§ **Page**
[Begin]

Pound Sterling Hits 3-Month Best against Dollar, Recovers back above 1.12 against Euro with Key Fed Update Likely to Set the Tone

- U.S. Fed is today's key event for GBP pairs
- Failure to open schools to dent UK economy
- But Bank of America report UK economy is opening up again

British Pound

Achieve up to 3-5% more currency for your money transfers. Beat your bank's rate by using a specialist FX provider: find out how.

The British Pound has hit a new three-month best against the U.S. Dollar in mid-week trade thanks to a recovery in investor sentiment, with a recovery also being seen against the Euro that takes it back above 1.12.

Today's policy event at the Federal Reserve - the central bank of the United States - will likely impact how the British Pound trades over coming hours and days, with foreign exchange investors likely to boost the value of the Pound if the Fed supports the ongoing multi-week recovery in global financial markets.

The Pound has once again become more reactive to broader investor sentiment now that EU and UK trade negotiators have committed to effectively negotiate right through until year-end, meaning the fear of a disruptive Brexit that concerned markets in May has dissipated for now.

With Brexit anxieties lifted, the Pound on Monday found itself rallying against the Euro, Dollar and Yen in tandem with global stock markets and equity prices, but on Tuesday a sharp reversal in the fortunes of global markets meant these gains were unwound.

[End]

§ **Data listing**
[Begin]

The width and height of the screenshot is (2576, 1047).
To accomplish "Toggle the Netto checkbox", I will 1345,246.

[End]
[Begin]

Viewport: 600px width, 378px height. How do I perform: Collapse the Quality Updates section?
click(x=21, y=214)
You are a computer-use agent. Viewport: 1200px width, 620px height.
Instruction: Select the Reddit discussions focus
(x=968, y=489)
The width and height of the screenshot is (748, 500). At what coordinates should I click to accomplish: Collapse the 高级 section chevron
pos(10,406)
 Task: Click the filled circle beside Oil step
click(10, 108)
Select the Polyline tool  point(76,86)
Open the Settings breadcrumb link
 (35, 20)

[End]
[Begin]

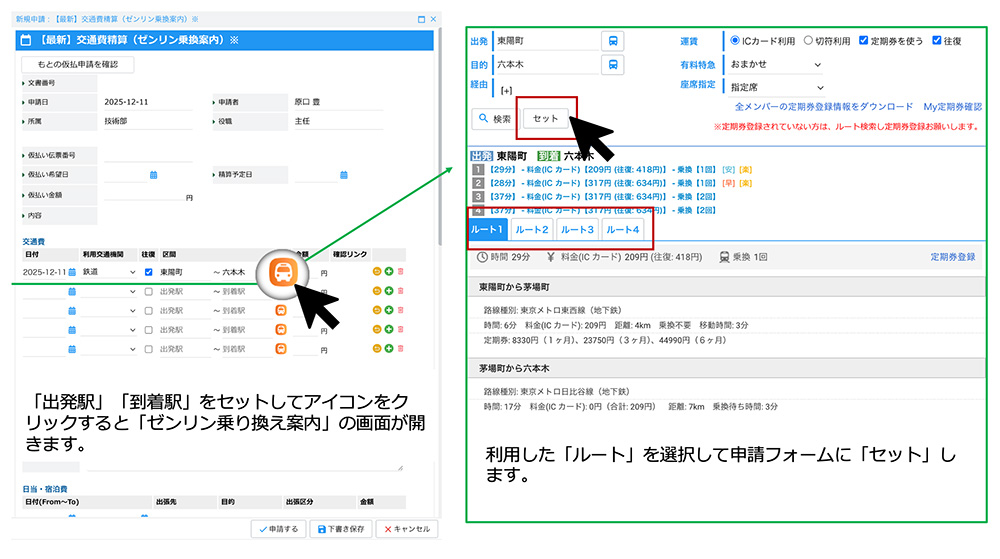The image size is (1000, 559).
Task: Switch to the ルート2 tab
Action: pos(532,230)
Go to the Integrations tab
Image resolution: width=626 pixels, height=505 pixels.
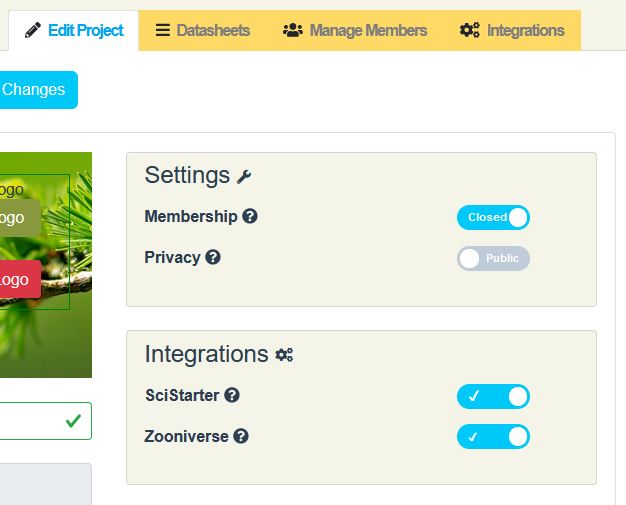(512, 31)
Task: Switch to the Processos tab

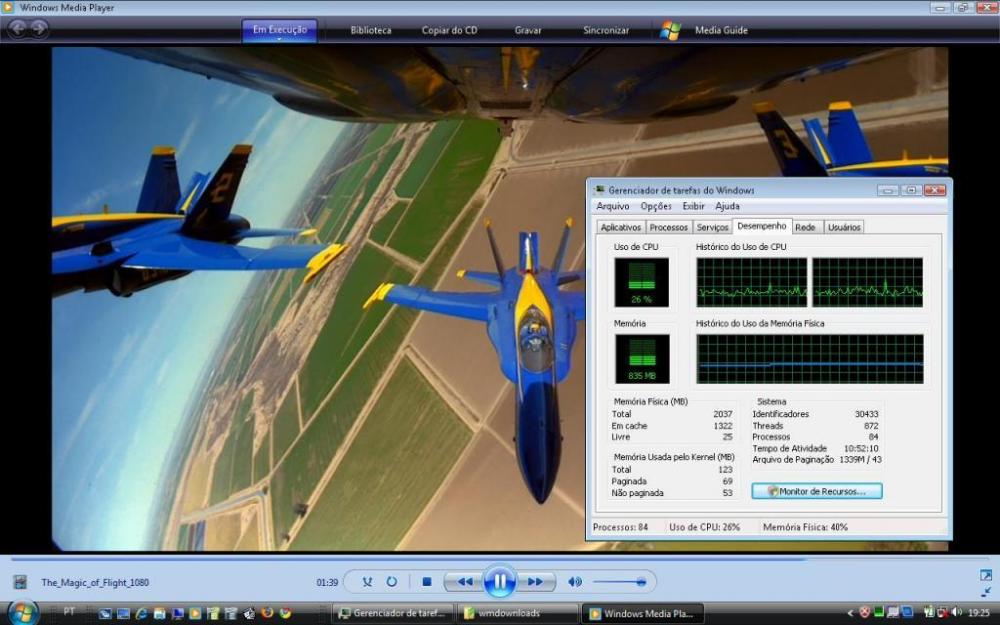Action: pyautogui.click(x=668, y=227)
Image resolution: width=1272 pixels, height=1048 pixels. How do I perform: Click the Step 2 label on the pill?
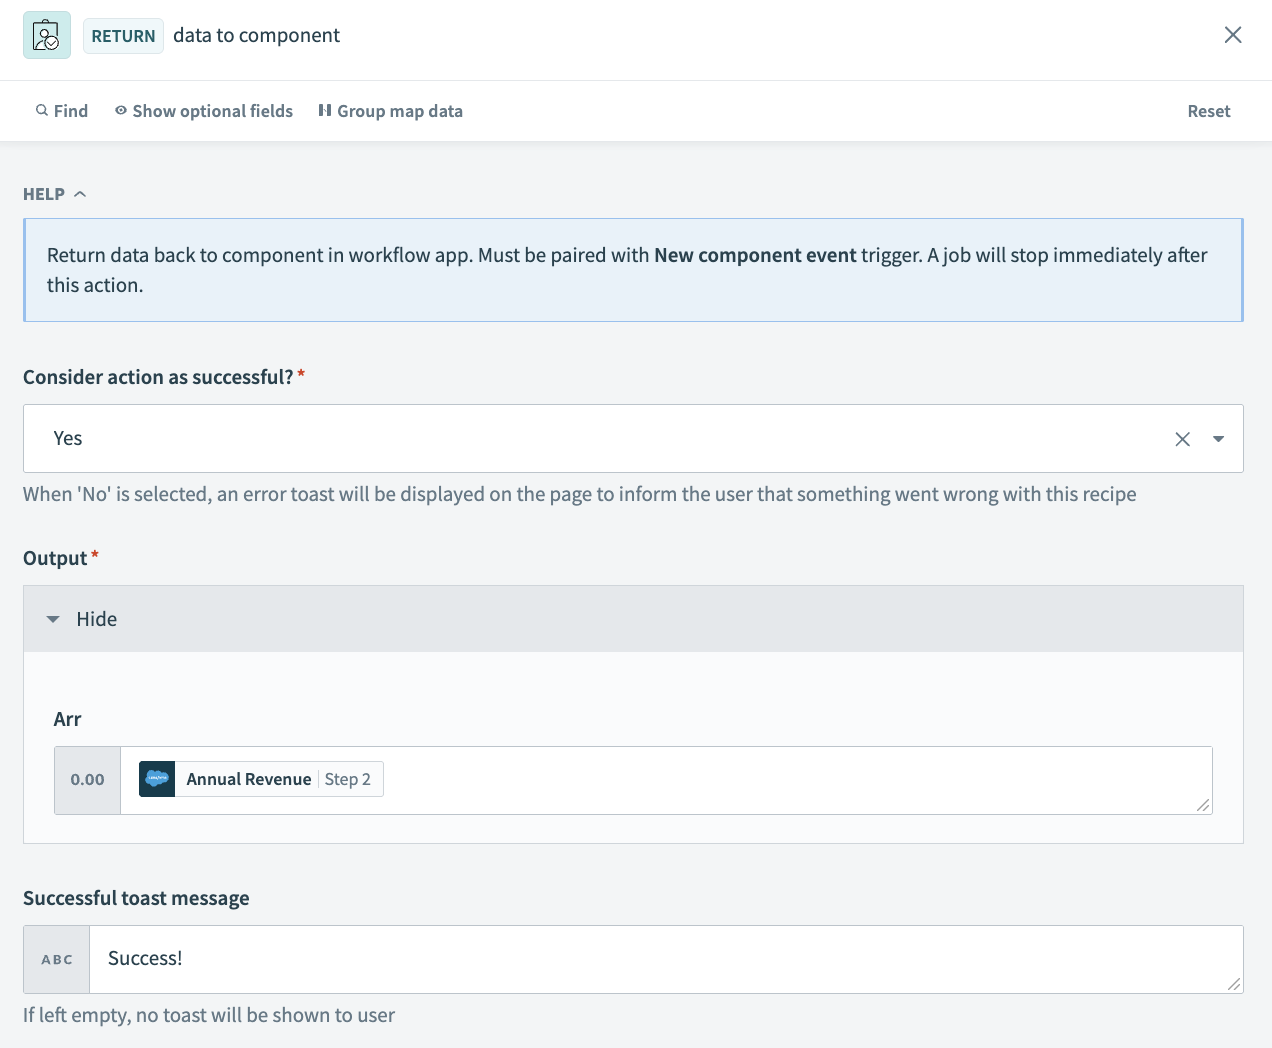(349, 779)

[End]

§ **Exercise 1**
Arrange the entries, starting with the line that contains "The width and height of the screenshot is (2576, 1047)." and going on through the line that contains "I will 1345,246.", as a two-column CSV with the headers input and output. Give one row per entry, with its text under input and its answer under output, each in one quoted field with line breaks turned into spaces.
§ **Exercise 2**
Pick up the article on the British Pound after its last sentence and continue it.

§ **Expected output 1**
input,output
"The width and height of the screenshot is (2576, 1047). To accomplish ""Toggle the Netto checkbox"",","I will 1345,246."

§ **Expected output 2**
Wednesday sees some recovery in equity markets and the market yo-yo is again aiding Sterling higher:

The Pound-to-Euro exchange rate is at 1.1235, having been as low as 1.1186 earlier in the week, meanwhile the Pound-to-Dollar exchange rate is at 1.2758, having been as low as 1.2627 earlier in the week.

Performance of the Pound against the Euro and Dollar

Above: GBP/USD (blue line) and GBP/EUR (orange line) at daily intervals.

"The U.S. Dollar has slipped again overnight as the Euro moved above 1.1360 and Sterling rose above 1.2770, its highest level since early March. Meanwhile, government bond yields in both the US and the UK were little changed as markets wait for today’s Fed announcement," says Rhys Herbert, Senior Economist at Lloyds Bank.

The meeting of the Federal Reserve which should ultimately influence whether markets, and by extension the Pound, can maintain winning ways.

"With interest rates already pinned to 0.0% and the Fed steadfastly refusing to entertain negative rates, traders should get accustomed to the central bank relying on non-traditional monetary policy tools for the foreseeable future," says Matt Weller, Global Head of Market Research at GAIN Capital.

How the broader market impacts GBP

The stock market matters for GBP. Above we can see the S&P 500 (green line) which represents global investor appetite. We can see similar patterns of movement in GBP/EUR (orange) and GBP/USD (blue).

Weller says markets will be watching the Fed for their latest economic projections, potential for Yield Curve Control (YCC) and any hints about reining in easing measures.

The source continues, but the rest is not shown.